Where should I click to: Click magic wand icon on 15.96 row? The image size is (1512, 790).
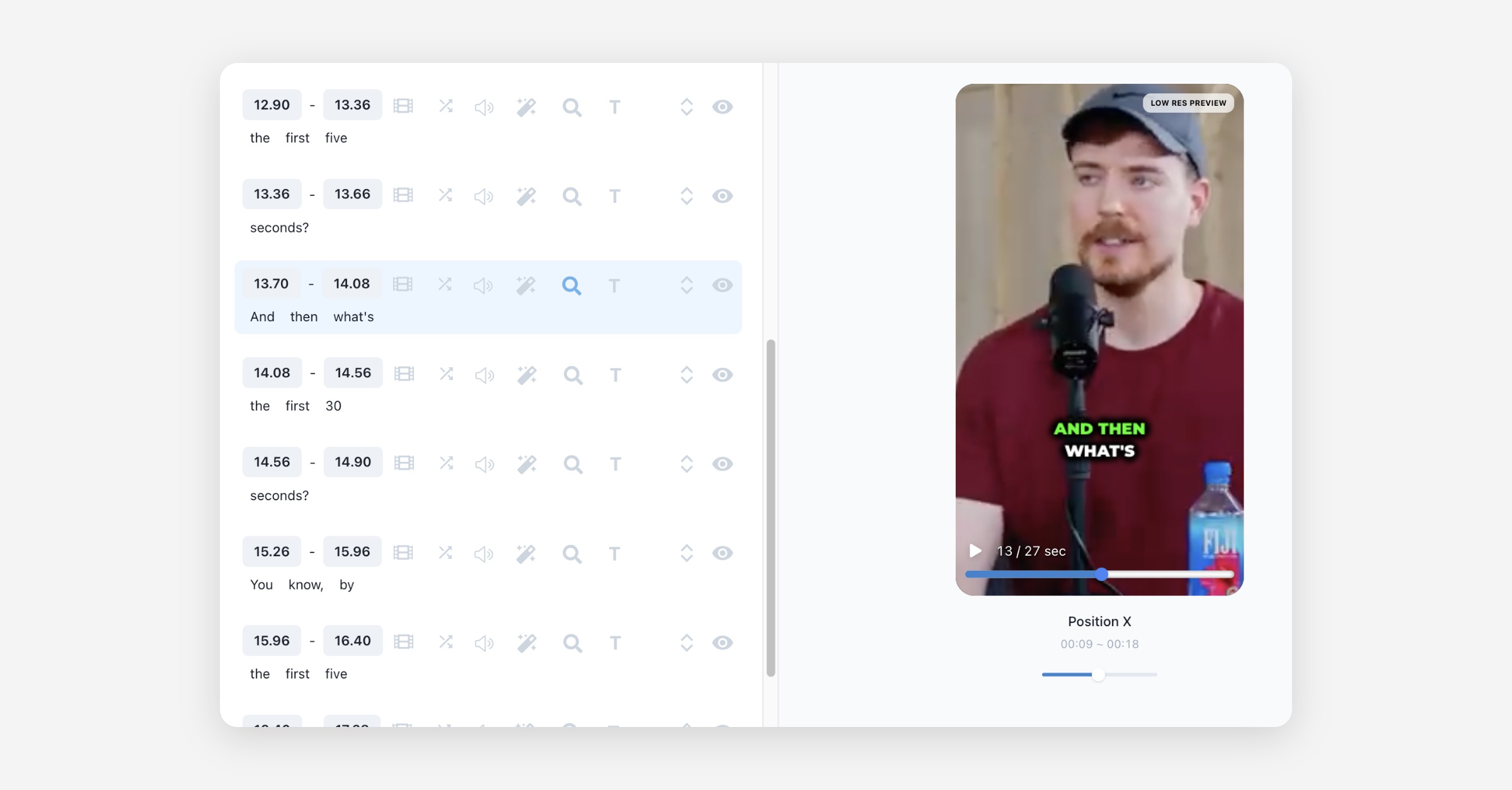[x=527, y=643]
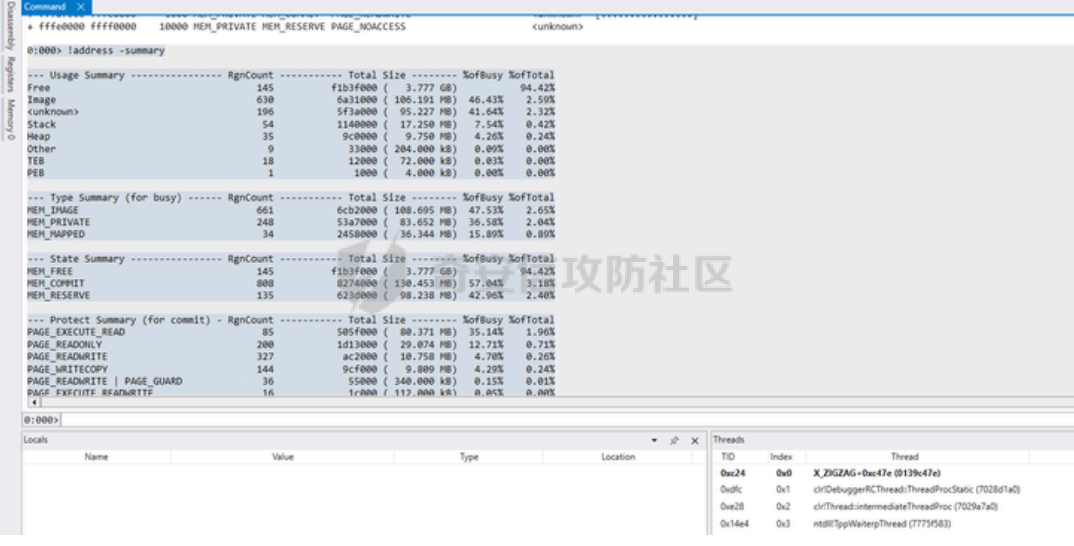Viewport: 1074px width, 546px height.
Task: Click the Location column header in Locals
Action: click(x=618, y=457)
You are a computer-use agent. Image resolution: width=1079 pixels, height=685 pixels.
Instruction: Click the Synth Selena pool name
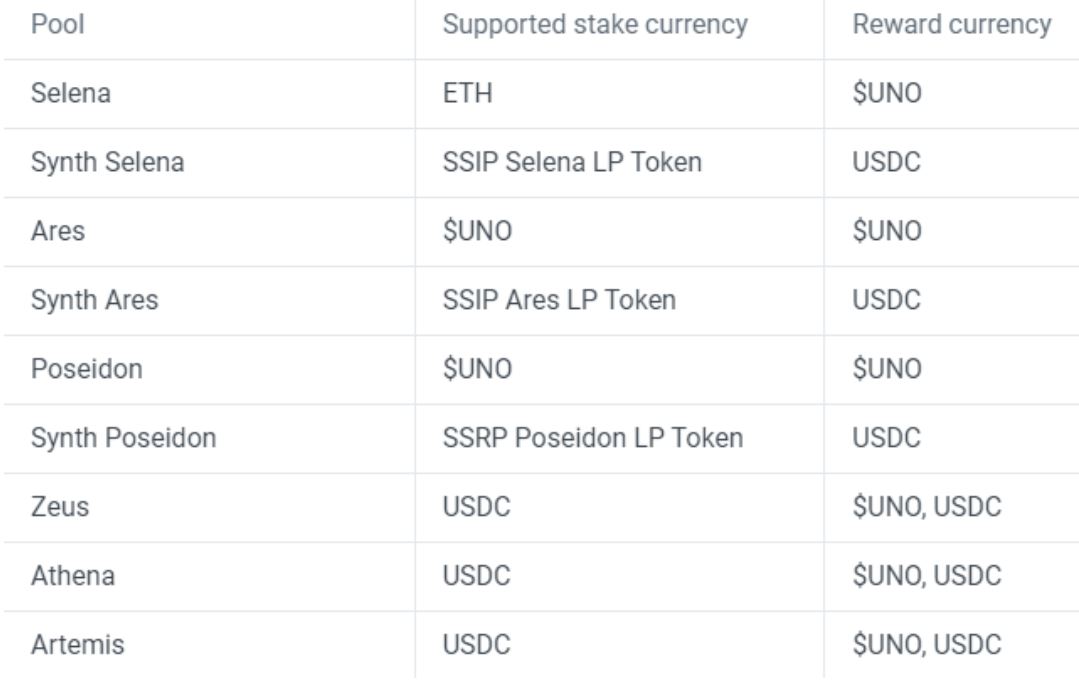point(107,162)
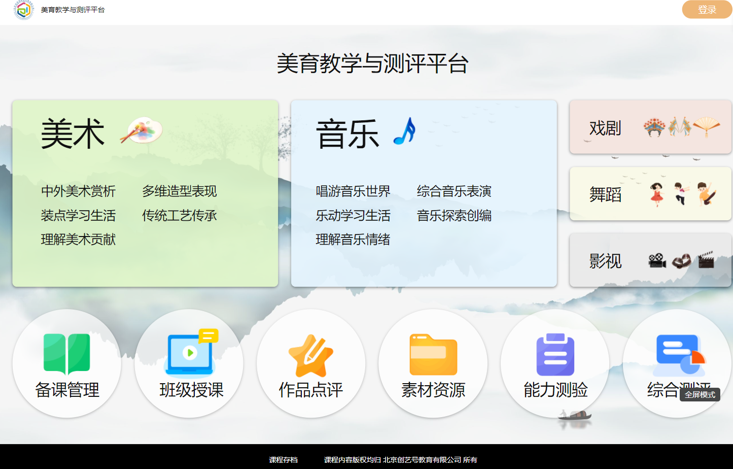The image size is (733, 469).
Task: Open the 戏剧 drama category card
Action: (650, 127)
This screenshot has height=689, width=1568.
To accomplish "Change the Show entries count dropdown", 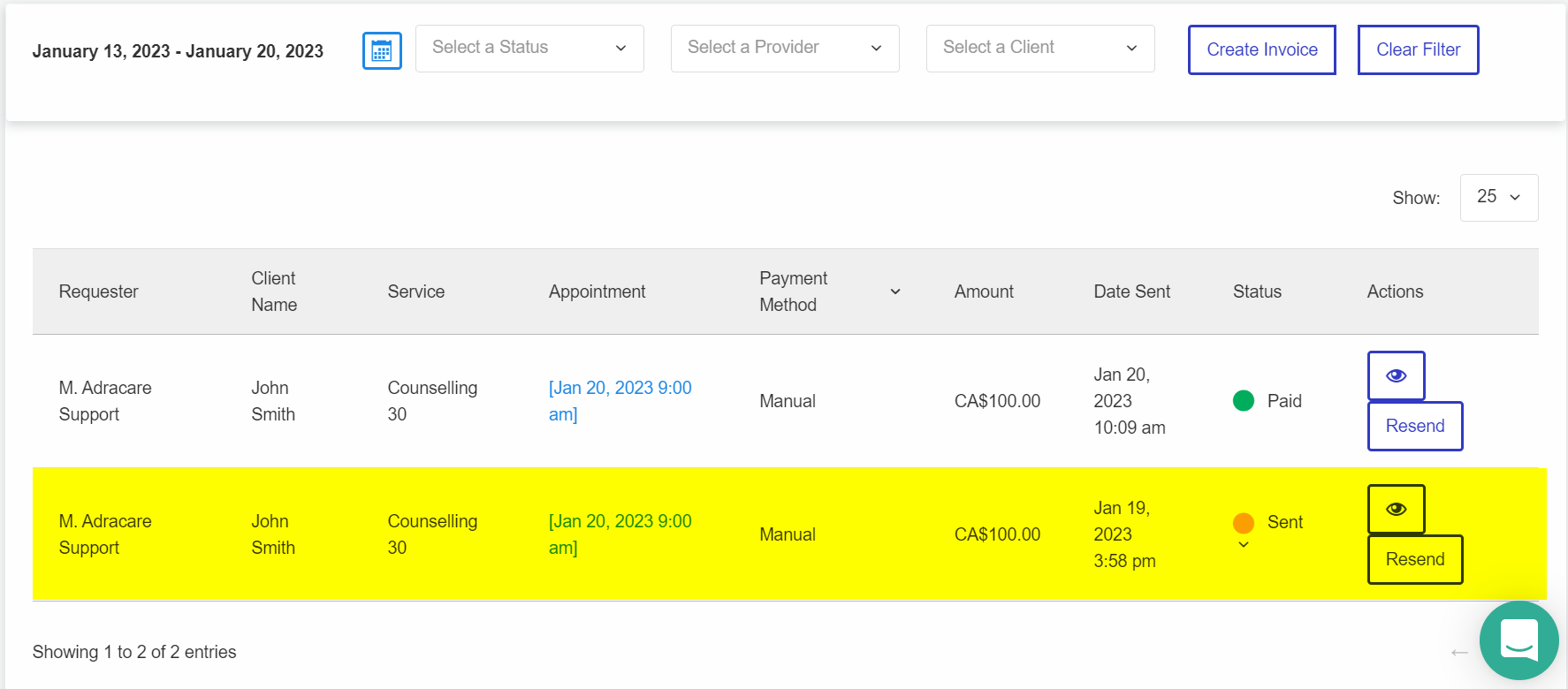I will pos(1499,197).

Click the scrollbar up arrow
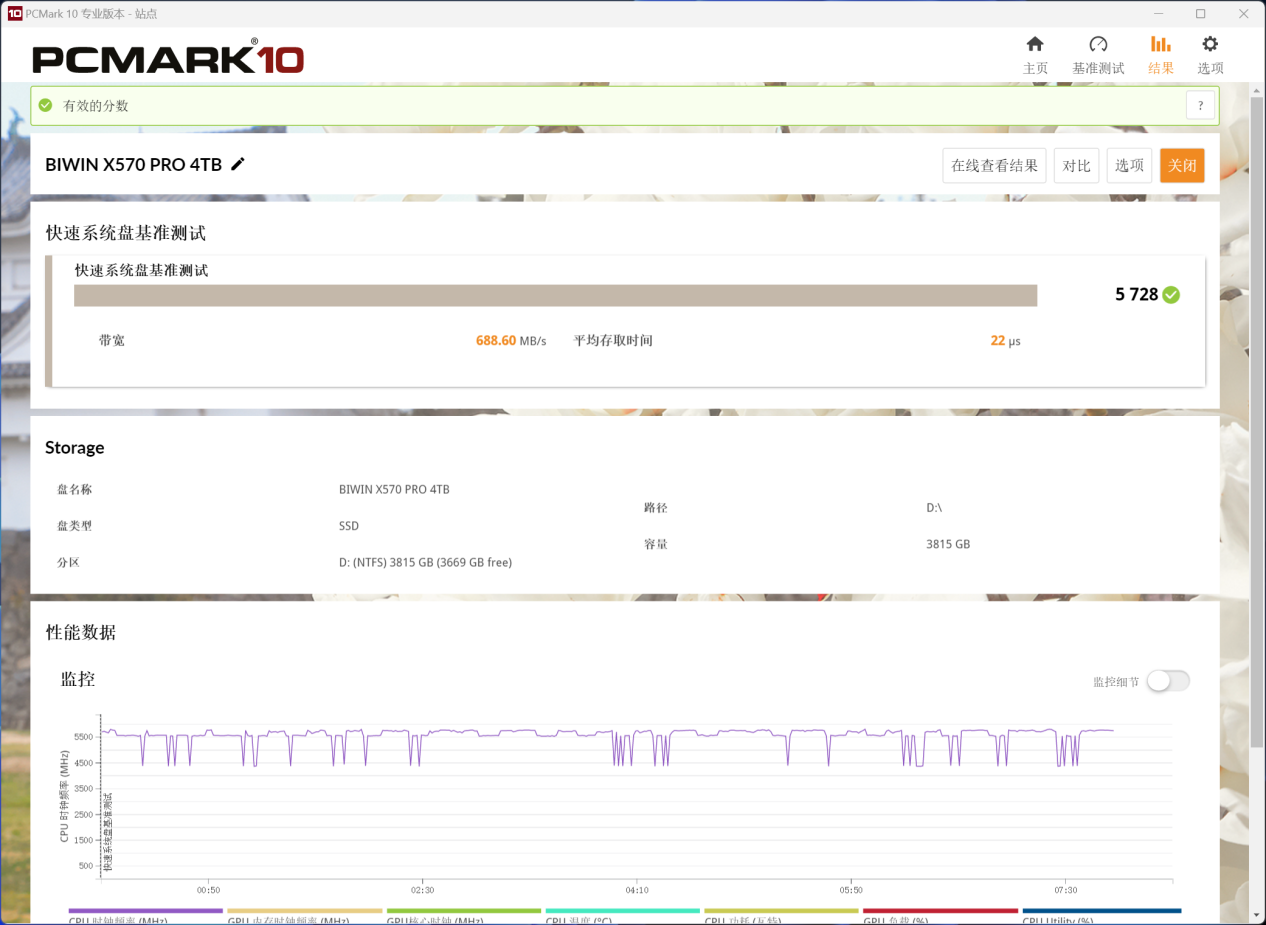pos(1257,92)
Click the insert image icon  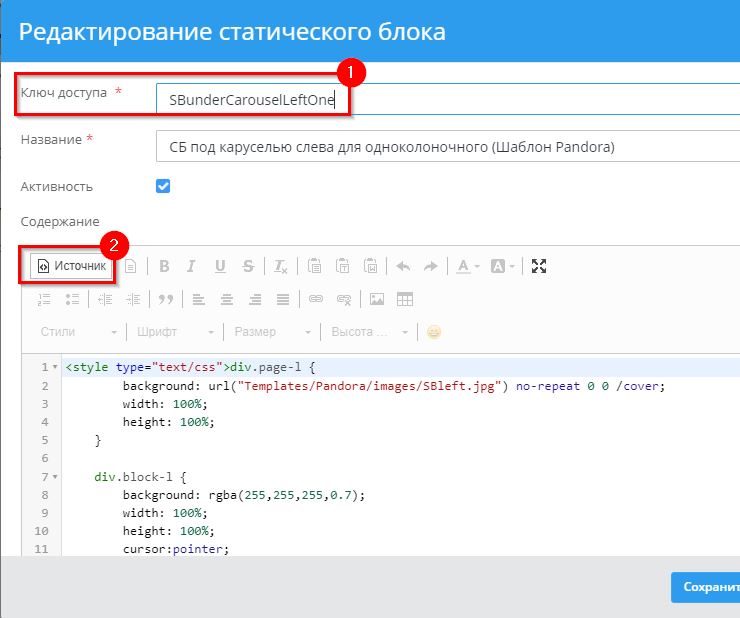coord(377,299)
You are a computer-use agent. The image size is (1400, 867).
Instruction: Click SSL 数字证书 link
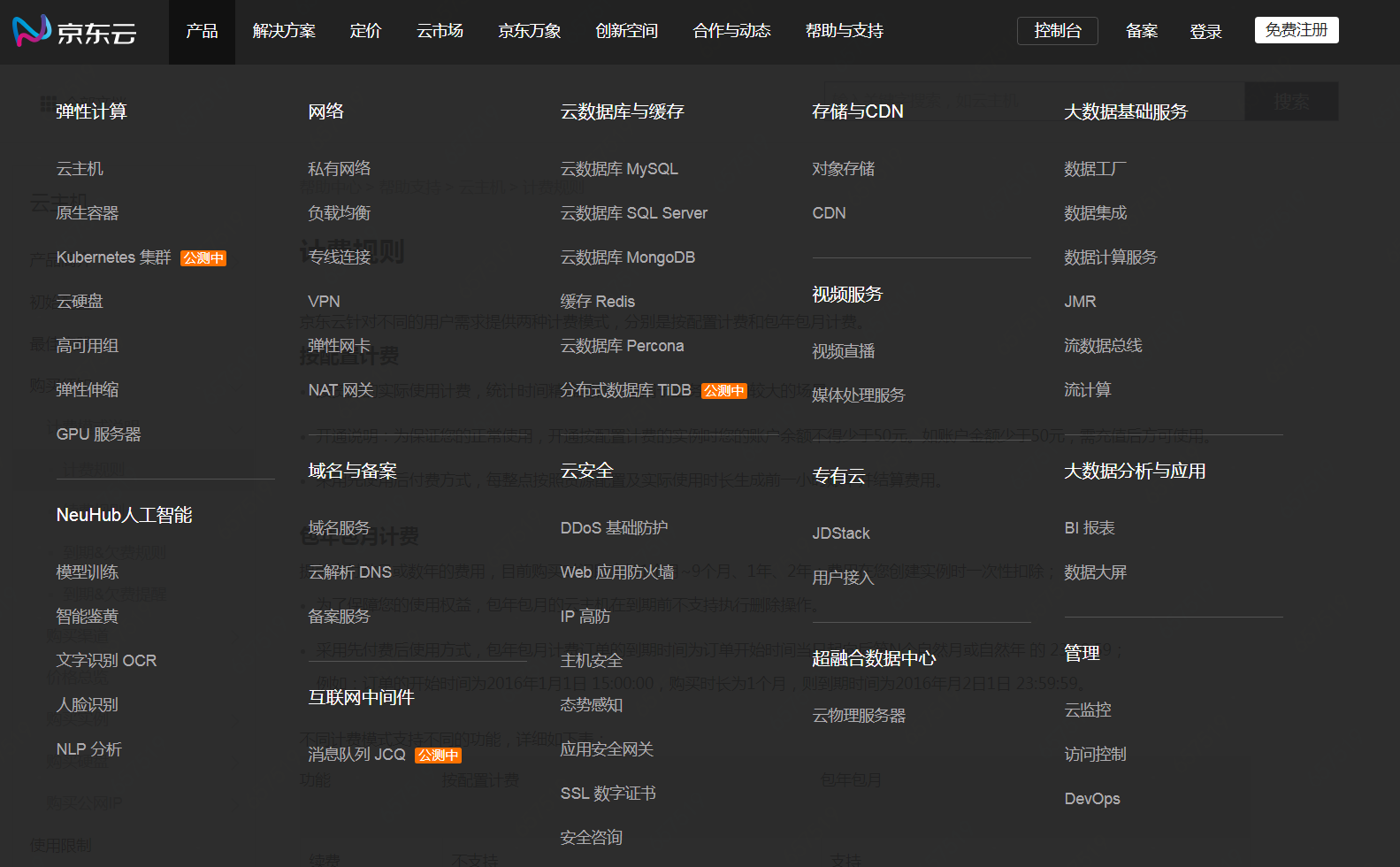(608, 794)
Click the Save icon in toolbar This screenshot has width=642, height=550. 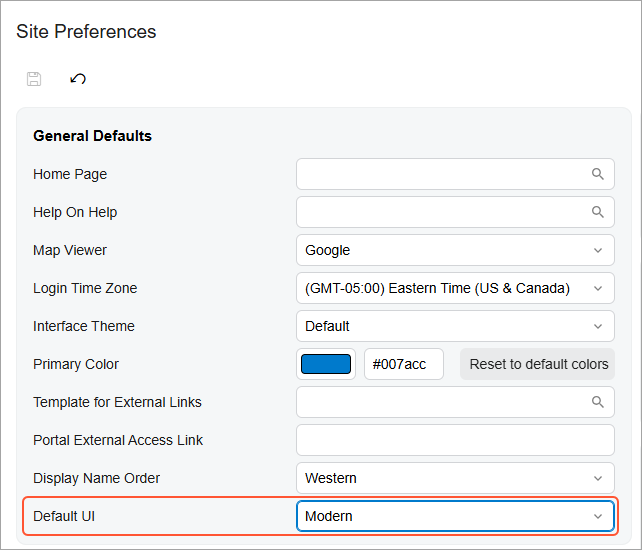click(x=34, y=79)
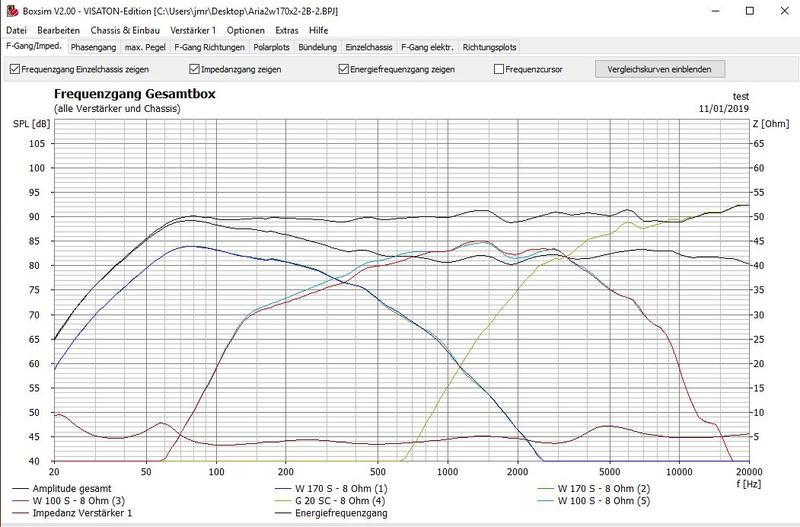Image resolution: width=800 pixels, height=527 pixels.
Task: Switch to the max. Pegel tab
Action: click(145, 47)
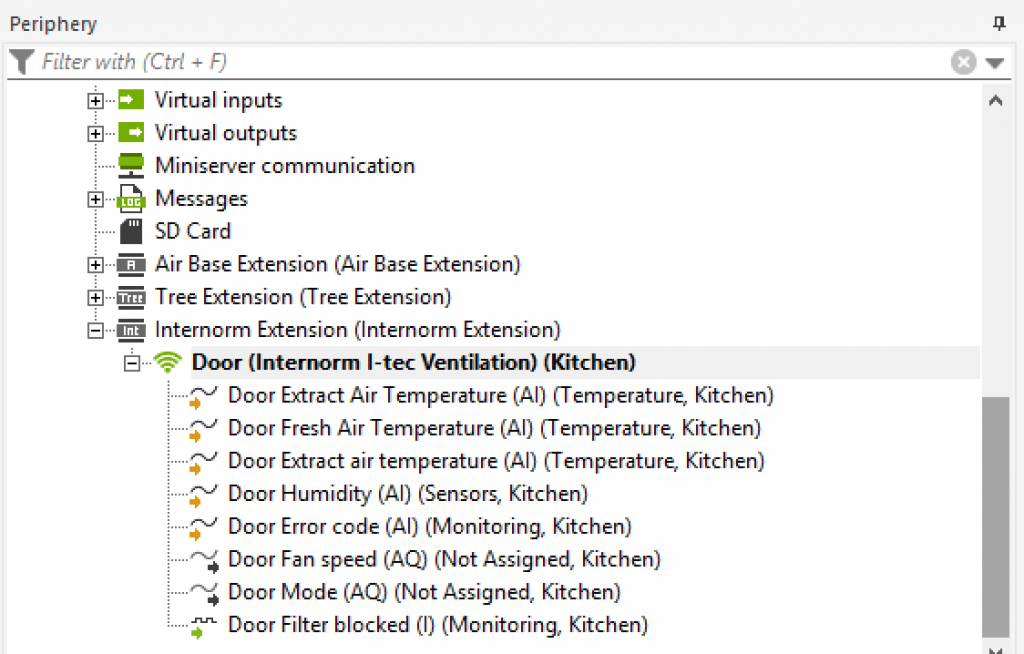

### [GIVEN REQUEST]
From the data, extract every line that contains the word "Instruction" and list those lines.

### [ANSWER TO THIS TASK]
Instruction: Click the Synth Selena pool name
Instruction: Click SSL 数字证书 link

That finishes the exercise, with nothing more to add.